Goal:
Report each line in the material below that contains the string "profile", copying each one in full.

Records shown:
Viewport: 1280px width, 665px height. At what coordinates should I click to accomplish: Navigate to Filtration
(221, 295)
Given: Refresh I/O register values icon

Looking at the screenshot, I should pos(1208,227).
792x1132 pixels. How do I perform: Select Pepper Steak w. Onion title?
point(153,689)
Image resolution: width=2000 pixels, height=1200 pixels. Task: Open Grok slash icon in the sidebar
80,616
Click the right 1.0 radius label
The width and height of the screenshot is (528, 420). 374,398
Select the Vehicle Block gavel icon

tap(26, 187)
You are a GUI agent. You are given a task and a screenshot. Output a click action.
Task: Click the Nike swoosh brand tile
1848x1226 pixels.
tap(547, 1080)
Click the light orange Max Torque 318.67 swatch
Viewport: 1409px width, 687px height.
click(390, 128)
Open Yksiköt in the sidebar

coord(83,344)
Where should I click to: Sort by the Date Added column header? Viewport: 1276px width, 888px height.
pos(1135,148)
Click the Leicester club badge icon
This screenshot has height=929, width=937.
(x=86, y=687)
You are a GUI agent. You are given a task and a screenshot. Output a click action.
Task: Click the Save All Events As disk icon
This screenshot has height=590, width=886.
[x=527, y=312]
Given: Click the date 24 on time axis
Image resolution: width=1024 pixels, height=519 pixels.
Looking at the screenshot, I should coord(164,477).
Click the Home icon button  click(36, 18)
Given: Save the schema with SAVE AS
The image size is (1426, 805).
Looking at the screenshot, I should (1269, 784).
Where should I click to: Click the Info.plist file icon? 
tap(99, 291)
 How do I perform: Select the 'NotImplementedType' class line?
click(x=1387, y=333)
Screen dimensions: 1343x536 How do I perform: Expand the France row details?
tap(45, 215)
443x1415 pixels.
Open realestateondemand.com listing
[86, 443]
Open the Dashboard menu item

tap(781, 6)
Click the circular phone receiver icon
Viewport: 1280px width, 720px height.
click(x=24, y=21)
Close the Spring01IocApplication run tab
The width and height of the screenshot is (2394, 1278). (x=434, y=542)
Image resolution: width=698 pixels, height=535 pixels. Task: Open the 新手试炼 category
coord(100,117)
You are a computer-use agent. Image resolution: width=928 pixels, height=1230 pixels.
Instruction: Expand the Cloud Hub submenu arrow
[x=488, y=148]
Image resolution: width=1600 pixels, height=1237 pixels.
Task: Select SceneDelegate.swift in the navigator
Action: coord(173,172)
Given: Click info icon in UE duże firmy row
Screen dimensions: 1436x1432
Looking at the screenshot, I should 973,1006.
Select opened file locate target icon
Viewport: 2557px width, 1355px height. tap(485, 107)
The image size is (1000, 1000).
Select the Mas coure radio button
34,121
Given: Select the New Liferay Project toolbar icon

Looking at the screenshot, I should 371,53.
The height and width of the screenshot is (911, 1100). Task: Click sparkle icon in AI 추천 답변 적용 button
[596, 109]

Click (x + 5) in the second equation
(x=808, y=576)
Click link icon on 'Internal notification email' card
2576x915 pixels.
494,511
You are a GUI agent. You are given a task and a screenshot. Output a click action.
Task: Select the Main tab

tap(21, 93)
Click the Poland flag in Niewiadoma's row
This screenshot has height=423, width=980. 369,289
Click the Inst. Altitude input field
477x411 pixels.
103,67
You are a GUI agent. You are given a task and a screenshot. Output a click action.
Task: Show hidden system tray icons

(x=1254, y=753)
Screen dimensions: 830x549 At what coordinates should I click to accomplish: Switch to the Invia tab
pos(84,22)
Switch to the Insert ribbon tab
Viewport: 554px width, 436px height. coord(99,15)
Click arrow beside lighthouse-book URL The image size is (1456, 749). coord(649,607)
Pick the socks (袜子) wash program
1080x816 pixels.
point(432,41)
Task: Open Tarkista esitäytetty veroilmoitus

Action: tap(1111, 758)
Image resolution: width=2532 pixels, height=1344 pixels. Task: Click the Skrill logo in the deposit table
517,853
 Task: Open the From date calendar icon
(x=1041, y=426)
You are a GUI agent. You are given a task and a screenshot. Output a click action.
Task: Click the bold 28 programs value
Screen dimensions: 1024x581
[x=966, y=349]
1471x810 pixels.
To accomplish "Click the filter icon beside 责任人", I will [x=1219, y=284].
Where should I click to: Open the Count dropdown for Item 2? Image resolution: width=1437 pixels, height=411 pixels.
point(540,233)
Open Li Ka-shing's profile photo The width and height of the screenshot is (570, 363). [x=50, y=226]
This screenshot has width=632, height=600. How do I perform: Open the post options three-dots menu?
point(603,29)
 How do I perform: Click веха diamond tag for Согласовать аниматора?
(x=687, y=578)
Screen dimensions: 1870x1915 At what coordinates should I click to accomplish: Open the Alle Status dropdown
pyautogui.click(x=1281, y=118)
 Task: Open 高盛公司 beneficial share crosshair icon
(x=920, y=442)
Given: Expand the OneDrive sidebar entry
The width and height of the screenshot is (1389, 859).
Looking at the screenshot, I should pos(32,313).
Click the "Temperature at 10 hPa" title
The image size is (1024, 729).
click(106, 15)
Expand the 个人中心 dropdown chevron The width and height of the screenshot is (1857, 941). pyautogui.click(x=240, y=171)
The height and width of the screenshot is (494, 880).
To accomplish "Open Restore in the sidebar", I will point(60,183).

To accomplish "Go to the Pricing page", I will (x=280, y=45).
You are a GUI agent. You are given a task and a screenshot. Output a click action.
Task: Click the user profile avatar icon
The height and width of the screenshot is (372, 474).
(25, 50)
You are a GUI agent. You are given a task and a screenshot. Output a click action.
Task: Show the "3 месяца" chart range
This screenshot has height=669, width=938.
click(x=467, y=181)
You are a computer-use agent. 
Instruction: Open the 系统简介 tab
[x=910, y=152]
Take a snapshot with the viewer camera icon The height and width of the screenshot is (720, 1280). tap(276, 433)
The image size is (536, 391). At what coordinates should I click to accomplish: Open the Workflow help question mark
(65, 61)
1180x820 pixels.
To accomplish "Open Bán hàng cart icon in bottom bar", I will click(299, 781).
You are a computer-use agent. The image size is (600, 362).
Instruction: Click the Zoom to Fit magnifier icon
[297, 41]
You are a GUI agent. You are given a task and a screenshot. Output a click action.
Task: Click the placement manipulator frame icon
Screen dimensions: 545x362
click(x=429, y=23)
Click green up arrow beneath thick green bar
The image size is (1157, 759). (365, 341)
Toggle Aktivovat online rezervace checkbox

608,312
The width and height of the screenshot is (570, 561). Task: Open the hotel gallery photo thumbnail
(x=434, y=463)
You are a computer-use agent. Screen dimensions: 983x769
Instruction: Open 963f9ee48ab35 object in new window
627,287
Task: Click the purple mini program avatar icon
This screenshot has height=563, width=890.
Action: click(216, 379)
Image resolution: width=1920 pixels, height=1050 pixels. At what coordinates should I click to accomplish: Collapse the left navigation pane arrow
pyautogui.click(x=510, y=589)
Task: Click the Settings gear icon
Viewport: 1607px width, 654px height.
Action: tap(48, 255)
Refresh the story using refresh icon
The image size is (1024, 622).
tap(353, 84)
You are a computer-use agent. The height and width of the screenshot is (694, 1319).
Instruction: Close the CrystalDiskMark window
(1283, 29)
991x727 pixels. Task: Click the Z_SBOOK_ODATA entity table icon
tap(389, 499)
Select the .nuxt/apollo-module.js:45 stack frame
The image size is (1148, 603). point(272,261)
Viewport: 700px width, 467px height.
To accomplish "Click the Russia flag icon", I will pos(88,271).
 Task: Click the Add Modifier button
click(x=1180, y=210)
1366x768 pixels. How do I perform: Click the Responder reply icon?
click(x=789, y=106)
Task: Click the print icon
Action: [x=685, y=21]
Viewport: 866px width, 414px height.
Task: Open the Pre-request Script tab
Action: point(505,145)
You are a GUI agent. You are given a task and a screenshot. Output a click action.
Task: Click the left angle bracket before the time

Exercise answer:
Open Li Ka-shing's profile photo The width and height of the screenshot is (570, 363). [x=50, y=226]
Task: Click the user profile avatar icon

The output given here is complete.